Assignment:
The job is to output exactly the lines that run from the start of the entries through the line containing "S. A. Walter (136, 543)", pictures omitted.
*** Supplied material Section Begins ***
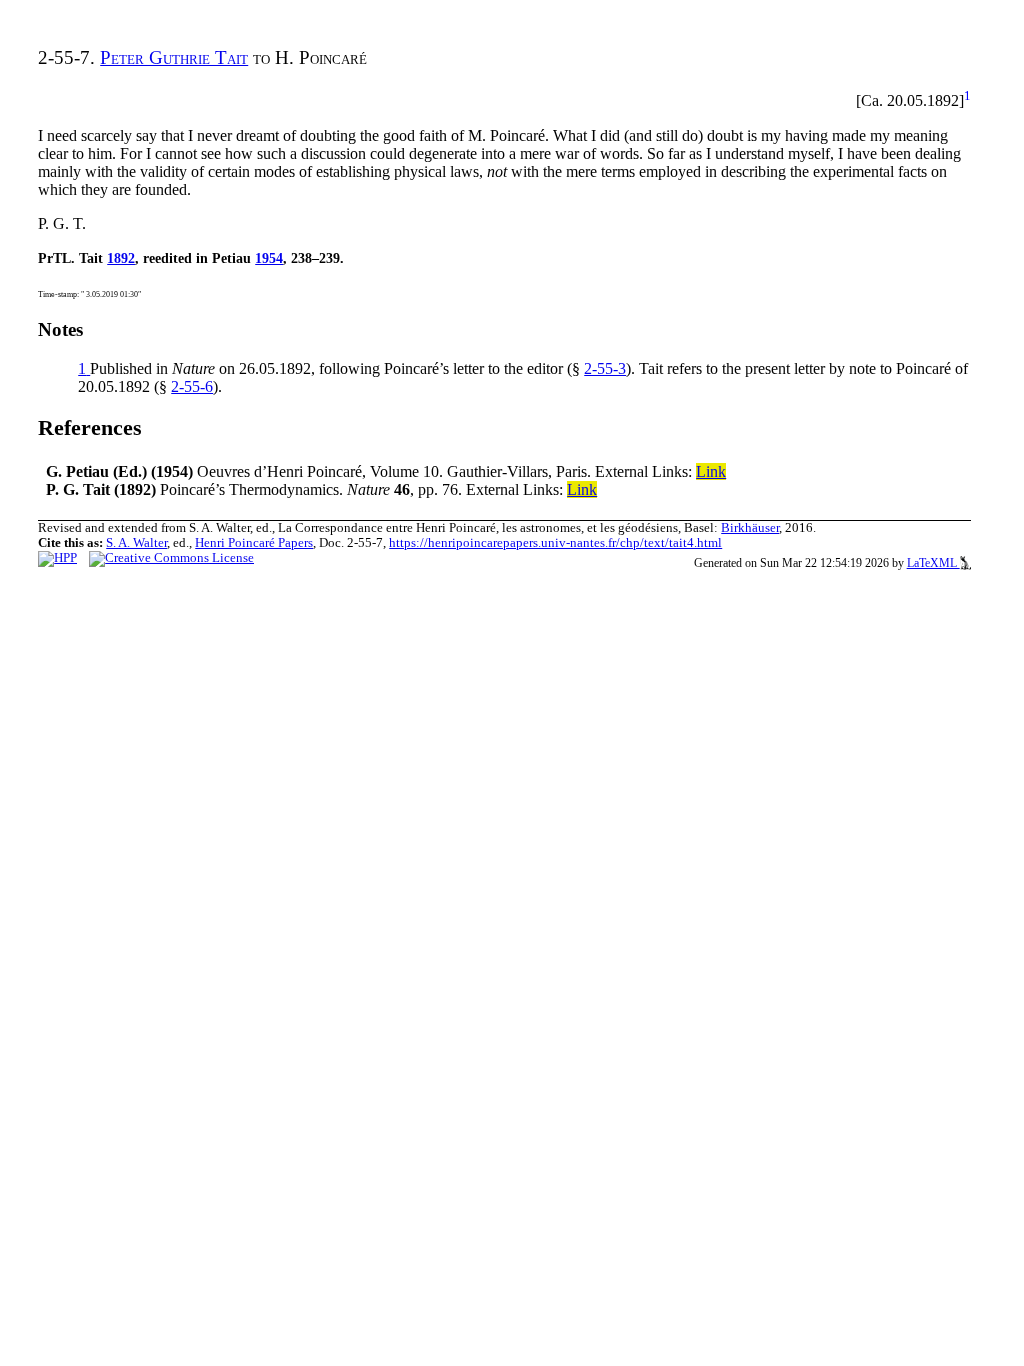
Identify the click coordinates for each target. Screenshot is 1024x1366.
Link (711, 471)
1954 (269, 258)
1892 (121, 258)
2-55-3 (605, 368)
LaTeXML (933, 563)
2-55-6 (192, 386)
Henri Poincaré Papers (254, 543)
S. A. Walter (136, 543)
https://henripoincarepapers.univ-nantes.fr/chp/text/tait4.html (555, 543)
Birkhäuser (750, 528)
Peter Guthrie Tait (174, 57)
*** Supplied material Section Ends ***
Solution for this exercise:
Identify the click coordinates for each target. Screenshot is 1024x1366.
Link (711, 471)
1954 (269, 258)
1892 (121, 258)
2-55-3 (605, 368)
LaTeXML (933, 563)
2-55-6 (192, 386)
Henri Poincaré Papers (254, 543)
S. A. Walter (136, 543)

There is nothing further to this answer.